▸ **Exercise requirements**
Write out the passage from the known-issues notes below, starting with "(BZ#2059669)" and going on through "an upcoming release.".

▸ **Document excerpt**
* Begin *

7장. Known issues


This section describes the known issues in Red Hat OpenShift Data Foundation 4.15.

7.1. Disaster recovery

  • Creating an application namespace for the managed clusters

    Application namespace needs to exist on RHACM managed clusters for disaster recovery (DR) related pre-deployment actions and hence is pre-created when an application is deployed at the RHACM hub cluster. However, if an application is deleted at the hub cluster and its corresponding namespace is deleted on the managed clusters, they reappear on the managed cluster.

    Workaround: openshift-dr maintains a namespace manifestwork resource in the managed cluster namespace at the RHACM hub. These resources need to be deleted after the application deletion. For example, as a cluster administrator, execute the following command on the hub cluster:

    $ oc delete manifestwork -n <managedCluster namespace> <drPlacementControl name>-<namespace>-ns-mw

    (BZ#2059669)

  • ceph df reports an invalid MAX AVAIL value when the cluster is in stretch mode

    When a crush rule for a Red Hat Ceph Storage cluster has multiple "take" steps, the ceph df report shows the wrong maximum available size for the map. The issue will be fixed in an upcoming release.

    (BZ#2100920)

  • Both the DRPCs protect all the persistent volume claims created on the same namespace

    The namespaces that host multiple disaster recovery (DR) protected workloads, protect all the persistent volume claims (PVCs) within the namespace for each DRPlacementControl resource in the same namespace on the hub cluster that does not specify and isolate PVCs based on the workload using its spec.pvcSelector field.

    This results in PVCs, that match the DRPlacementControl spec.pvcSelector across multiple workloads. Or, if the selector is missing across all workloads, replication management to potentially manage each PVC multiple times and cause data corruption or invalid operations based on individual DRPlacementControl actions.

* End *

▸ **Dataset records**
* Begin *

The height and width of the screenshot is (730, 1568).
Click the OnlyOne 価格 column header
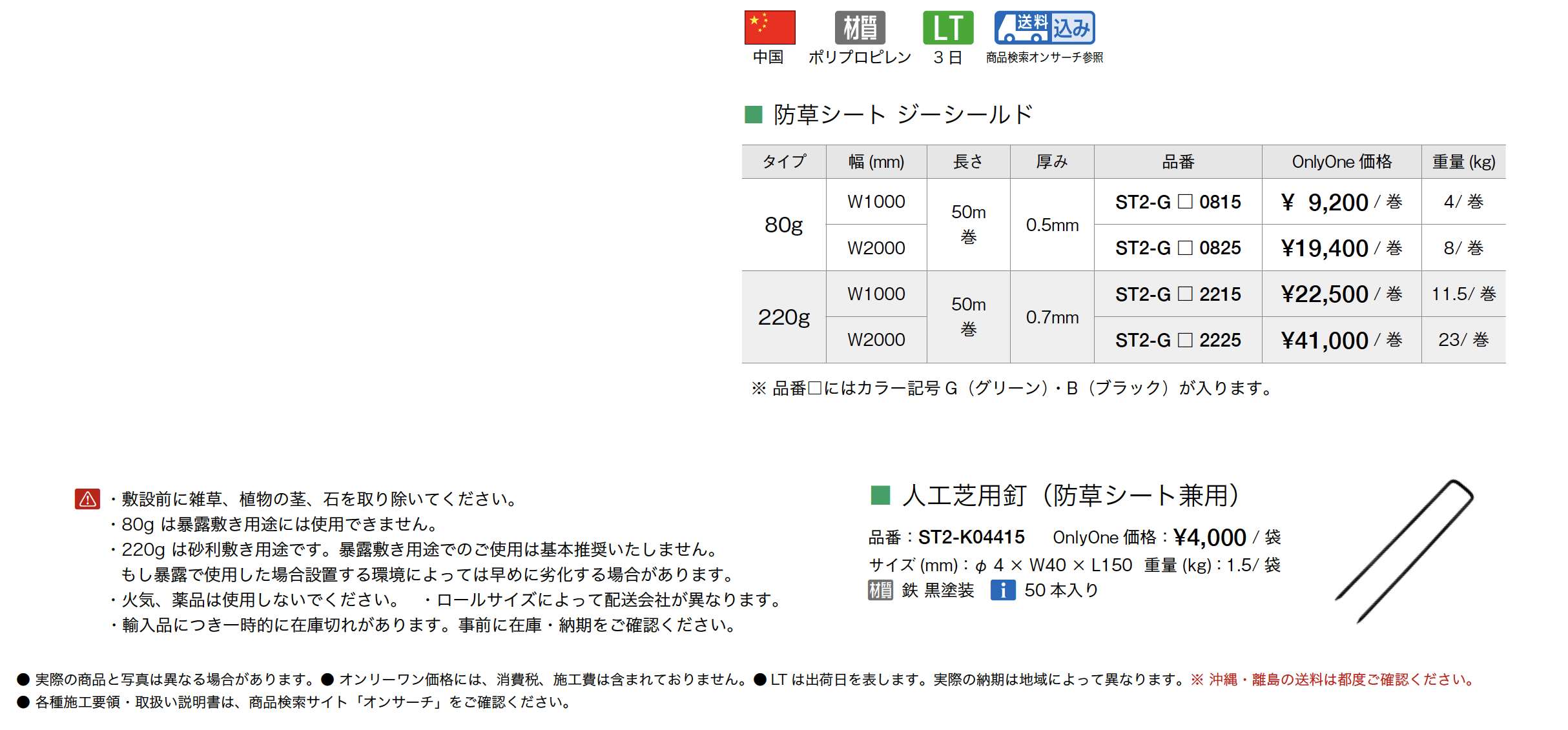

* End *
* Begin *

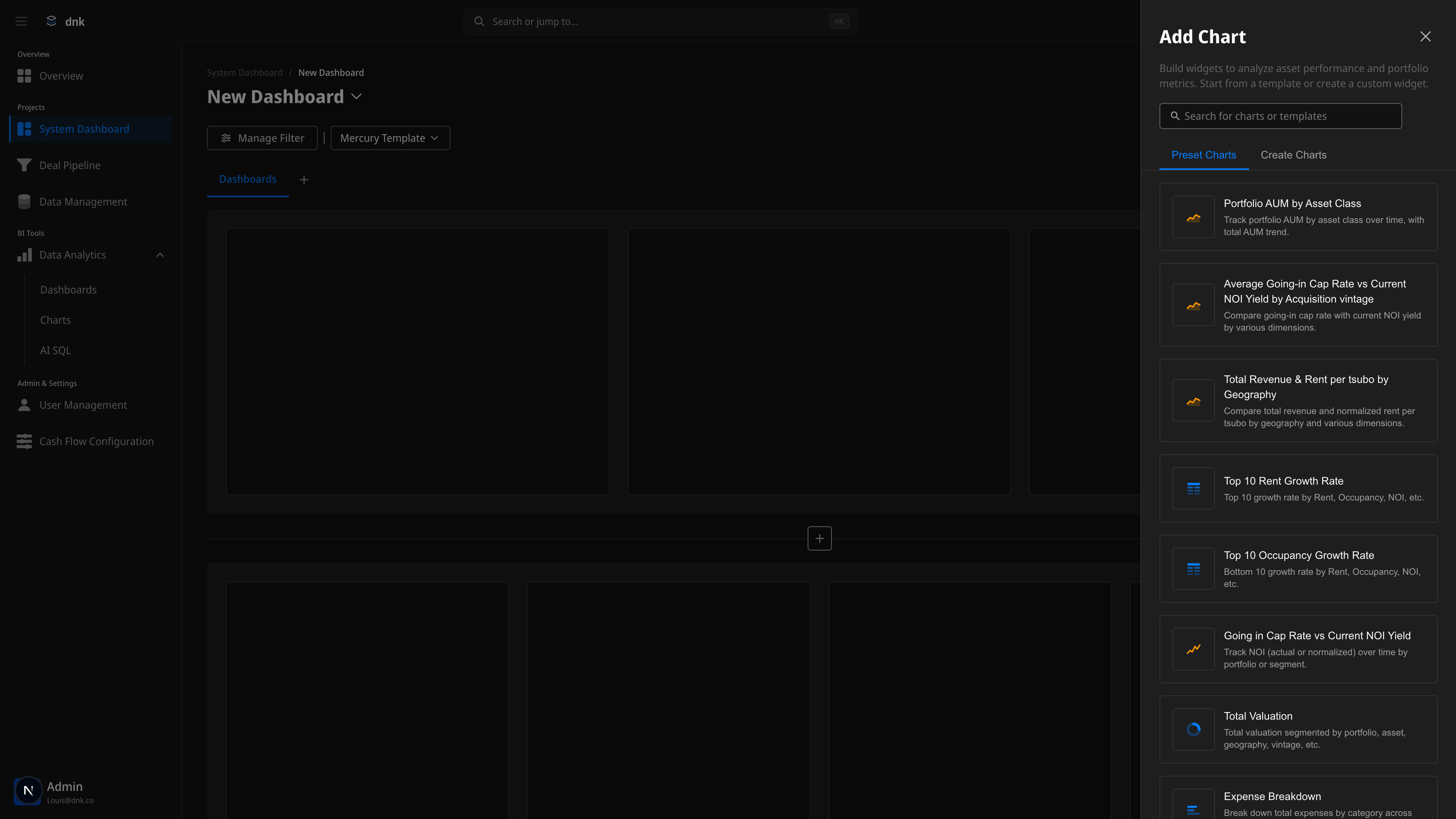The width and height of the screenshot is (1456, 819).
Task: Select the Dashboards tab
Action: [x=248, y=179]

* End *
* Begin *

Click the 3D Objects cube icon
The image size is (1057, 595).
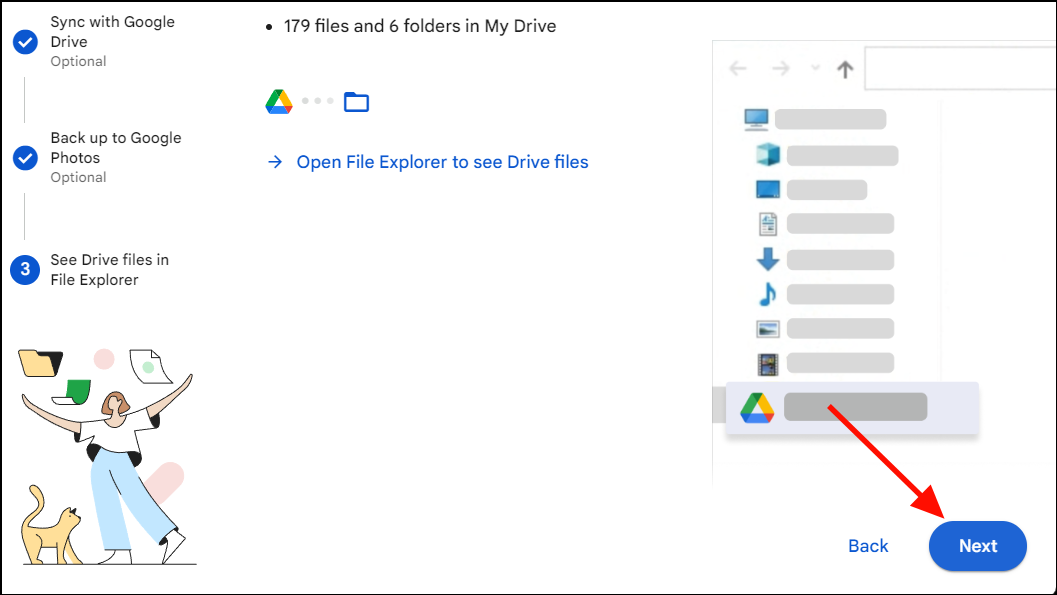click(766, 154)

* End *

▸ **Solution for this task**
(BZ#2059669)

  • ceph df reports an invalid MAX AVAIL value when the cluster is in stretch mode

    When a crush rule for a Red Hat Ceph Storage cluster has multiple "take" steps, the ceph df report shows the wrong maximum available size for the map. The issue will be fixed in an upcoming release.